WHAT TO DO =
The material below contains a line with "Click the Pending status square icon" and a line with "You are a computer-use agent. This". Copy exactly those two lines and all lines between them.

THE DATA =
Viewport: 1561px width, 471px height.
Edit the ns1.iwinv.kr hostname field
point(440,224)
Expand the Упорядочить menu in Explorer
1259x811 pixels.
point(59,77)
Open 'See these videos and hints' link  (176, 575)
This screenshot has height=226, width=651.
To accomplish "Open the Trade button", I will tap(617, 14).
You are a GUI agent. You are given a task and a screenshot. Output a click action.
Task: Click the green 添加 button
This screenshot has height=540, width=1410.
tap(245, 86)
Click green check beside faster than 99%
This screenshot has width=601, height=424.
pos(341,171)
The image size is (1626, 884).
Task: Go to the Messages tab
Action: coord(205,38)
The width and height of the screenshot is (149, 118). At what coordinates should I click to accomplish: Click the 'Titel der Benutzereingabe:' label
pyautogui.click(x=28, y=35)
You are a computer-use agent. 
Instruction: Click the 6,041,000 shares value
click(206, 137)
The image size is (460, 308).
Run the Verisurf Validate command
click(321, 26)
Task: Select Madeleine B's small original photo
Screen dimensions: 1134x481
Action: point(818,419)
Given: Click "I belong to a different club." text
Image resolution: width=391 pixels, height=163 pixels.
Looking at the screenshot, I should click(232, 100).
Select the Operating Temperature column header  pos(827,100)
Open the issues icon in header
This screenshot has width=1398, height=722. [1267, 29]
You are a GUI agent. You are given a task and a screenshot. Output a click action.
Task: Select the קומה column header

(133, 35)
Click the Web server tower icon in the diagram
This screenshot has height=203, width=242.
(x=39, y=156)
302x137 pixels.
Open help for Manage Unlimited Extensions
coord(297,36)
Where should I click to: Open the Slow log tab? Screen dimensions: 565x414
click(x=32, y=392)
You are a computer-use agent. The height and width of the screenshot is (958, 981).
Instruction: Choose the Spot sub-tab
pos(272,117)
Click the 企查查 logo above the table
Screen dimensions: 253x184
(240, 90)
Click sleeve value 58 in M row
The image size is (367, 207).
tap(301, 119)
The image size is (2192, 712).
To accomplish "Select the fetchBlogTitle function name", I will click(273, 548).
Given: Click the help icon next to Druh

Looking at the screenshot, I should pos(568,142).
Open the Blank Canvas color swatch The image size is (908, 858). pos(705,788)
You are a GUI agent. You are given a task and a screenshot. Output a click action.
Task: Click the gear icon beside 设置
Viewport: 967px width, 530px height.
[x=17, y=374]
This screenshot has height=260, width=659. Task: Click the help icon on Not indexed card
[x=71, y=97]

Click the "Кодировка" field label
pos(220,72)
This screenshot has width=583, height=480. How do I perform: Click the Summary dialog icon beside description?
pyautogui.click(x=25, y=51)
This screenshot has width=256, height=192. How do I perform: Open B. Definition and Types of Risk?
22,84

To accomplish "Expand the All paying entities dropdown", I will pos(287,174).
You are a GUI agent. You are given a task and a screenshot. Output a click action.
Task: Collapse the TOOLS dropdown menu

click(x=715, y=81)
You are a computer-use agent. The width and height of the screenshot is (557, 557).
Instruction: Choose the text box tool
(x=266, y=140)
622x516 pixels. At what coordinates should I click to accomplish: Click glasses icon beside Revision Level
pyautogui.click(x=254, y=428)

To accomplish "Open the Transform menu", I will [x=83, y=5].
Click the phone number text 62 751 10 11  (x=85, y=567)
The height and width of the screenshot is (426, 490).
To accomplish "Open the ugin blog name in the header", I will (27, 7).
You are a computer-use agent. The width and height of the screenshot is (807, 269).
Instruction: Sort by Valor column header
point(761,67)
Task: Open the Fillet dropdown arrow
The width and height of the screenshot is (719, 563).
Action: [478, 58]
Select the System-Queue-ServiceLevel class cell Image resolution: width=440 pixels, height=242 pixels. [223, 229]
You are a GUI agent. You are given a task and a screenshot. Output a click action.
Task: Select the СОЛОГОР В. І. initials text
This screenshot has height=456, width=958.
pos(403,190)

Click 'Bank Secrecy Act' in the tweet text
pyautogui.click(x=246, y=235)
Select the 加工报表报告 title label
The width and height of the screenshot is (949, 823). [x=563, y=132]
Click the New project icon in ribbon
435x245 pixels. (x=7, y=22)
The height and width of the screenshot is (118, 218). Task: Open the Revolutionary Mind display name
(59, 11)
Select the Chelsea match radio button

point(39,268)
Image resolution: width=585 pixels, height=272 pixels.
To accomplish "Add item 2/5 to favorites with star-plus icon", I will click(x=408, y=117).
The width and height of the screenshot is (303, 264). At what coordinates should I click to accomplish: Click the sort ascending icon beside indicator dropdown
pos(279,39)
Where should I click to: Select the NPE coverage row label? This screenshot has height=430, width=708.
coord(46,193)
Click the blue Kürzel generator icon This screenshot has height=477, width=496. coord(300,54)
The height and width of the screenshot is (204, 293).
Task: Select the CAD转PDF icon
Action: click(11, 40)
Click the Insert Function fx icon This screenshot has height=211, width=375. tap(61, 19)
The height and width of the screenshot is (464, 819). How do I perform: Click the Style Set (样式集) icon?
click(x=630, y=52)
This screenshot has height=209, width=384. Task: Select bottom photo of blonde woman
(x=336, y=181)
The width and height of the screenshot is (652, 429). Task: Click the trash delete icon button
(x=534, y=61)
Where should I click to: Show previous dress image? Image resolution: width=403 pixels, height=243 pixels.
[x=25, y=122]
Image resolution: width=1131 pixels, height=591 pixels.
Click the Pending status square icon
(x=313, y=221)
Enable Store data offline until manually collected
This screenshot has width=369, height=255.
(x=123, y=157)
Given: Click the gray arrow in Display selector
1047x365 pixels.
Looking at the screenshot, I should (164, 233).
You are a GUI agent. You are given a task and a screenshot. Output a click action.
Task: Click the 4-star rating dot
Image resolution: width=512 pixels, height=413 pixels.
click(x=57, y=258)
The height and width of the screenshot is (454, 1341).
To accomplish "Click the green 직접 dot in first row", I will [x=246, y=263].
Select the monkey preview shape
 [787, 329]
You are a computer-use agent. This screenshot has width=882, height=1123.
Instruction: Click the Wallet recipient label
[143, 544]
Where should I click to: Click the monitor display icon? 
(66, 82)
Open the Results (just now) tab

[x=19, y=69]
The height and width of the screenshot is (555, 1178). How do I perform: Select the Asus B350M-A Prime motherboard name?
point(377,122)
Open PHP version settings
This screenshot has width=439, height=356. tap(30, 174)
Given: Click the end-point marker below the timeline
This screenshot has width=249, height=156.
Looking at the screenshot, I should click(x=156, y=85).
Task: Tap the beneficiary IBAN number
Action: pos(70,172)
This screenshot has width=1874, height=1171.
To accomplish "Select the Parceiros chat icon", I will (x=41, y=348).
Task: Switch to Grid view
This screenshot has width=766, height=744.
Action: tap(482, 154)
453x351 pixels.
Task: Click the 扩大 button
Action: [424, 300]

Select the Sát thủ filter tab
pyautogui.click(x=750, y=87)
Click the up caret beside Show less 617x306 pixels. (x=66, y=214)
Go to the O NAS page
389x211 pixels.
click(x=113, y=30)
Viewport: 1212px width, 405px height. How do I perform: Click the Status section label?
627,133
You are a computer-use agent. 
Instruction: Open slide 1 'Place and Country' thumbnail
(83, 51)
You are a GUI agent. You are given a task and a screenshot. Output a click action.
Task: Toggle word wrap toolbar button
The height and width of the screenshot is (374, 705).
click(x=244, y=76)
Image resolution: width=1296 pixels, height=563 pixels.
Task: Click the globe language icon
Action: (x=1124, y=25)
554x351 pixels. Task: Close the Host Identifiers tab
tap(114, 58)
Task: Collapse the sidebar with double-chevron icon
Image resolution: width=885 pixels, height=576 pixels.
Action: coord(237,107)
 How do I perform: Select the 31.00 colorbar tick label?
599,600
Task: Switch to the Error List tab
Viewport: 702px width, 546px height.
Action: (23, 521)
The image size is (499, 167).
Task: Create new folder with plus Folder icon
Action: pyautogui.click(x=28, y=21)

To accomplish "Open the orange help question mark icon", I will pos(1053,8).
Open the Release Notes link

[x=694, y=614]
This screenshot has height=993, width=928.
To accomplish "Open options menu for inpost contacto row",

WORKED SOLUTION =
Click the Pending status square icon
(x=313, y=221)
Enable Store data offline until manually collected
This screenshot has width=369, height=255.
(x=123, y=157)
Given: Click the gray arrow in Display selector
1047x365 pixels.
Looking at the screenshot, I should (164, 233).
You are a GUI agent. You are given a task and a screenshot. Output a click action.
Task: Click the 4-star rating dot
Image resolution: width=512 pixels, height=413 pixels.
click(x=57, y=258)
The height and width of the screenshot is (454, 1341).
To accomplish "Click the green 직접 dot in first row", I will [x=246, y=263].
Select the monkey preview shape
 [787, 329]
You are a computer-use agent. This screenshot has width=882, height=1123.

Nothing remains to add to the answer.